Instruction:
Can you retype the lines of the listing below, from the line with "The width and height of the screenshot is (1110, 683)." up to and including the line with "[x=18, y=251]"?

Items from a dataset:

────────────────────

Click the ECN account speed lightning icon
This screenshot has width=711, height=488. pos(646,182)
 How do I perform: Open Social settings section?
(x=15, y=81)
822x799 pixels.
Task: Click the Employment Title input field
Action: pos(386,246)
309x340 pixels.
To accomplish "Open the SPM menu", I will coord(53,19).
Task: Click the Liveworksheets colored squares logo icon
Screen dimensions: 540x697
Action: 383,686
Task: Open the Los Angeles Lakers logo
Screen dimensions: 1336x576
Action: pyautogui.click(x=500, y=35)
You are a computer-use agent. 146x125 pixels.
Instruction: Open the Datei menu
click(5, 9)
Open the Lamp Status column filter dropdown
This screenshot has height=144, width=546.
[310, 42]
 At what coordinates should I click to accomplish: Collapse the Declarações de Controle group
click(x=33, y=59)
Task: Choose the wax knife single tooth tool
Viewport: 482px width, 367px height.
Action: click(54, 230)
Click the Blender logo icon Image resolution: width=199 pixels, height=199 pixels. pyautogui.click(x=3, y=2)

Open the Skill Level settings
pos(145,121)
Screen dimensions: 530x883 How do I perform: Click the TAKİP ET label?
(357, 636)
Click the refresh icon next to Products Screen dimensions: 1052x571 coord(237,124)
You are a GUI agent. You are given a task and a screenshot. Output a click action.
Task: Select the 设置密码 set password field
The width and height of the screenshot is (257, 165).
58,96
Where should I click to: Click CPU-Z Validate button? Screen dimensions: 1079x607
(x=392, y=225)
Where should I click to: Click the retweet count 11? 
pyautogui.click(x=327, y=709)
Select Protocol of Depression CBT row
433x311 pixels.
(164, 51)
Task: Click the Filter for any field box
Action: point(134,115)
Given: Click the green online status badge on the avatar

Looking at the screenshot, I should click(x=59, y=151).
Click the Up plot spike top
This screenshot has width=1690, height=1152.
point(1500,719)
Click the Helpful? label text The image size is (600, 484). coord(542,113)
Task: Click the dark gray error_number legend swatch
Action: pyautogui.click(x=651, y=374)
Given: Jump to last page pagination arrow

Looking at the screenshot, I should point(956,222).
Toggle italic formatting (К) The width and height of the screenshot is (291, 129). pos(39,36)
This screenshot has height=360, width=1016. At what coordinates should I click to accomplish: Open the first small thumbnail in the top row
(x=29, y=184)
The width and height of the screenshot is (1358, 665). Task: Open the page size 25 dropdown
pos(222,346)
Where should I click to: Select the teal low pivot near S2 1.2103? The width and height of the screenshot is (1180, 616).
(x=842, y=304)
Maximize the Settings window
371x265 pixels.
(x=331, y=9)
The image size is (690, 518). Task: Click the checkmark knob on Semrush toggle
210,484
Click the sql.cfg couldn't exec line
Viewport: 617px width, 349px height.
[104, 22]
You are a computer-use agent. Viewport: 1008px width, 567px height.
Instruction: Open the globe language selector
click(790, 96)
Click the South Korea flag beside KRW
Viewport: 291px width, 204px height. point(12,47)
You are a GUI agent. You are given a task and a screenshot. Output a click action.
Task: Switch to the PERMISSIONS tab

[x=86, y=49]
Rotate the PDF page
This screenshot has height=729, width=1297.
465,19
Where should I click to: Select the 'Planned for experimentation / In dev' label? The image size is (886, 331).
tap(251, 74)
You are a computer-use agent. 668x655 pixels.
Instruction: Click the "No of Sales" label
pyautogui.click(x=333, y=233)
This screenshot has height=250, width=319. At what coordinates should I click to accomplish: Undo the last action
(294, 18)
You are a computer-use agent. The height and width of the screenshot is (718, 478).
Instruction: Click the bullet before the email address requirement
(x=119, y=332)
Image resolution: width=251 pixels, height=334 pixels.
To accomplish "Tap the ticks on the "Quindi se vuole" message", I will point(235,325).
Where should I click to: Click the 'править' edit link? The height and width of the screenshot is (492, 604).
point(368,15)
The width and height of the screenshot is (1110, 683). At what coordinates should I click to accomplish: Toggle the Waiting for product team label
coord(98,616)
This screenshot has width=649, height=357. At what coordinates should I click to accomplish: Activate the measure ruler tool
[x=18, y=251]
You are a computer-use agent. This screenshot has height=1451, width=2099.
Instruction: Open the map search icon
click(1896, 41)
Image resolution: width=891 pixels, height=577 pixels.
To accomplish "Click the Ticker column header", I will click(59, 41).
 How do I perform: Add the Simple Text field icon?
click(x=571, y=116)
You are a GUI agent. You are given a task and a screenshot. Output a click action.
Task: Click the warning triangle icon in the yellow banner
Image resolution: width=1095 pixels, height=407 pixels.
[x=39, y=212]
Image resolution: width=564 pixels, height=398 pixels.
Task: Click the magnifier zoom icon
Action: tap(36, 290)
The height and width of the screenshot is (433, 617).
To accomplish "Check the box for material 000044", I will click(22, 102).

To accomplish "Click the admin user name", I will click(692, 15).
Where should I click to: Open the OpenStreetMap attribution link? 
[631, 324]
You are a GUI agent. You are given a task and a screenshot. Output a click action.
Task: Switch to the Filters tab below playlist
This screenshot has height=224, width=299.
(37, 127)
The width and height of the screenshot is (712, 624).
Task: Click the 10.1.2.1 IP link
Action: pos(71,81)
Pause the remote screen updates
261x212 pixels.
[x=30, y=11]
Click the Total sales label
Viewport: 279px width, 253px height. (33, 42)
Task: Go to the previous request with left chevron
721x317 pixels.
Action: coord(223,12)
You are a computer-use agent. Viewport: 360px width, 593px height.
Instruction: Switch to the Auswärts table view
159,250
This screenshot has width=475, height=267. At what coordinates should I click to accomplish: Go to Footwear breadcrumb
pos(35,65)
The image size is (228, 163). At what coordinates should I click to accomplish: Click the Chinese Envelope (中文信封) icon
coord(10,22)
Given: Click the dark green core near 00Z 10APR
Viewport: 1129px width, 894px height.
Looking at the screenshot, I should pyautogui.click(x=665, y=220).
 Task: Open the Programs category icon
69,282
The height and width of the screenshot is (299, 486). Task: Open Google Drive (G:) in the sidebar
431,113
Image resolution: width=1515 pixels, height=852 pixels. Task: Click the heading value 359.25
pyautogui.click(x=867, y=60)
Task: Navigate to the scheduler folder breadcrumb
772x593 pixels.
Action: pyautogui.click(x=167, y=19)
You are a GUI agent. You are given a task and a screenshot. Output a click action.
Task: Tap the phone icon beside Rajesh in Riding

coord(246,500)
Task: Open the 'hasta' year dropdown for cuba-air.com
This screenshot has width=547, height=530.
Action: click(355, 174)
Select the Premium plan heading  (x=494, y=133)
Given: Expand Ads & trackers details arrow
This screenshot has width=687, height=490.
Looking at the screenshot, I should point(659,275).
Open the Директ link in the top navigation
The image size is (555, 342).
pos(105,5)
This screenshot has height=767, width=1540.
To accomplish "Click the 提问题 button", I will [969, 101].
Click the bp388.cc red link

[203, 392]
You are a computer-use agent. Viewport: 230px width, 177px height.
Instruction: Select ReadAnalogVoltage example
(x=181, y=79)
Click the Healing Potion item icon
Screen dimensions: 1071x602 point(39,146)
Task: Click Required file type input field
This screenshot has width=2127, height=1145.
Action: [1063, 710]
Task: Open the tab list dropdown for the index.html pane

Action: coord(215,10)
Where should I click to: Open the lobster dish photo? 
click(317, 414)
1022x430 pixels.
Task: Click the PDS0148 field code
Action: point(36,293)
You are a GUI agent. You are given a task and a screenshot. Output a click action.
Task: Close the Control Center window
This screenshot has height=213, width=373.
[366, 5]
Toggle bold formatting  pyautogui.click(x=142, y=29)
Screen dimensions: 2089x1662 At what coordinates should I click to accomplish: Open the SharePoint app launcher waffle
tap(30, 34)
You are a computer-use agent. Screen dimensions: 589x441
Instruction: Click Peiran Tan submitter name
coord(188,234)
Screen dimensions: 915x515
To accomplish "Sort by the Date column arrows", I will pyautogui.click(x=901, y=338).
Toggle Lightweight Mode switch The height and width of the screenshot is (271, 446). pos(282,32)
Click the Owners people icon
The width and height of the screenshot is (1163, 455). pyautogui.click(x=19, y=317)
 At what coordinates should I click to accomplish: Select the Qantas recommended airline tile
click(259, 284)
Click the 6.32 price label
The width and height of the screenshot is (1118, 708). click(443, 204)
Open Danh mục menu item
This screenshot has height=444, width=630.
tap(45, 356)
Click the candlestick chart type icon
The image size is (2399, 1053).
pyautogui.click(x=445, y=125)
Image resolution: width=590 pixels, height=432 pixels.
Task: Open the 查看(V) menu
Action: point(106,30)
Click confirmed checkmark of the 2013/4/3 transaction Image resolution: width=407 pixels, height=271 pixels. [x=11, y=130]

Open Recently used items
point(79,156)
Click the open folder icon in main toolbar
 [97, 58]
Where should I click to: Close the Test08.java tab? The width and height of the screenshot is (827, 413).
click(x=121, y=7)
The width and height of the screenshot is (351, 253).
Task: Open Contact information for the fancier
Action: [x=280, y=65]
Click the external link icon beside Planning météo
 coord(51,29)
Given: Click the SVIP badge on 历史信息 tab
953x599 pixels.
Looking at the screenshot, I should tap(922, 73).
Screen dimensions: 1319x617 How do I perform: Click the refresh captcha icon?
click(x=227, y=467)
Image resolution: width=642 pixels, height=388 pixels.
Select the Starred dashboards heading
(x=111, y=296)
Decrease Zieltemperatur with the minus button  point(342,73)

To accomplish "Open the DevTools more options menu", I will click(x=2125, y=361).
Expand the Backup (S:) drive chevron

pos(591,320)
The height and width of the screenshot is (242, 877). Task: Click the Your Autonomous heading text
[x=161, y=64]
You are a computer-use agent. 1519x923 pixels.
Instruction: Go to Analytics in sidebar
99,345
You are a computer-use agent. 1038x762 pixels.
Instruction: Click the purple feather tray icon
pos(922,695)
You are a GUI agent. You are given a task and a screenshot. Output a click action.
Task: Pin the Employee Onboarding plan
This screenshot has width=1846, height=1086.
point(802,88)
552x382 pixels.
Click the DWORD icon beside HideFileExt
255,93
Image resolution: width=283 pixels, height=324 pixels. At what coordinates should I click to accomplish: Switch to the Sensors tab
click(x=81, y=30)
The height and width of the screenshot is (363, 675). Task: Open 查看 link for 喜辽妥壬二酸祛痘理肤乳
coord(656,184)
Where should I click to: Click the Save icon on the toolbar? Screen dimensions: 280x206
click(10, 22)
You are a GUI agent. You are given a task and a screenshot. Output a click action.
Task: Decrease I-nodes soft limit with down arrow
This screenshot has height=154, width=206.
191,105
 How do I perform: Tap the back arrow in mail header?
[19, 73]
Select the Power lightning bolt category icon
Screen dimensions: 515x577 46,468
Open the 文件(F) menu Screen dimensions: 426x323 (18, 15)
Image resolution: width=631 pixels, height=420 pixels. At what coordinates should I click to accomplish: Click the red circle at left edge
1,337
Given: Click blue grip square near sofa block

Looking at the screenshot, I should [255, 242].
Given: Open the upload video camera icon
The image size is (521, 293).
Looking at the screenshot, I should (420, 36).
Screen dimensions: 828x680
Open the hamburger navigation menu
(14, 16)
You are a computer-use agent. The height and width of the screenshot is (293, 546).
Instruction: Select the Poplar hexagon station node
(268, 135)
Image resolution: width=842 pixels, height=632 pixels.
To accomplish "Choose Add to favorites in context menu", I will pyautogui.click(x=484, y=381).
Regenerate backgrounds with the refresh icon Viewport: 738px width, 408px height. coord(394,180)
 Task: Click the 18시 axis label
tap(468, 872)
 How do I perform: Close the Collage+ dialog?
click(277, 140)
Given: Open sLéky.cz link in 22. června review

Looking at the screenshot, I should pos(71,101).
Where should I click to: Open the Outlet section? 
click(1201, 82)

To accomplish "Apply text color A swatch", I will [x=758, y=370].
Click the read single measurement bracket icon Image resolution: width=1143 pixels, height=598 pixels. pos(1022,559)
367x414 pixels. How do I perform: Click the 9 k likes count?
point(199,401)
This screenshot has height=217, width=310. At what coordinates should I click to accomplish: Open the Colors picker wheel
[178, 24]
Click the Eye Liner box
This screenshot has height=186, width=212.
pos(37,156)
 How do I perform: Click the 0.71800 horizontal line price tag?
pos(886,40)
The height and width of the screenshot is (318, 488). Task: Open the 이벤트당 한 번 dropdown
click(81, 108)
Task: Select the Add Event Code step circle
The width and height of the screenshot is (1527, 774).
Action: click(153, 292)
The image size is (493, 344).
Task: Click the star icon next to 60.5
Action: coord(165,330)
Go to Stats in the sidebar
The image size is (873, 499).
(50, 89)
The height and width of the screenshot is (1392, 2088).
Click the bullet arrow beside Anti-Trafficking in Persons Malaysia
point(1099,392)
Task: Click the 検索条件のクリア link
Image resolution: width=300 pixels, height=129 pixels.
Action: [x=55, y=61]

────────────────────

Response to the task:
The width and height of the screenshot is (1110, 683). At what coordinates should I click to accomplish: Toggle the Waiting for product team label
coord(98,616)
This screenshot has width=649, height=357. At what coordinates should I click to accomplish: Activate the measure ruler tool
[x=18, y=251]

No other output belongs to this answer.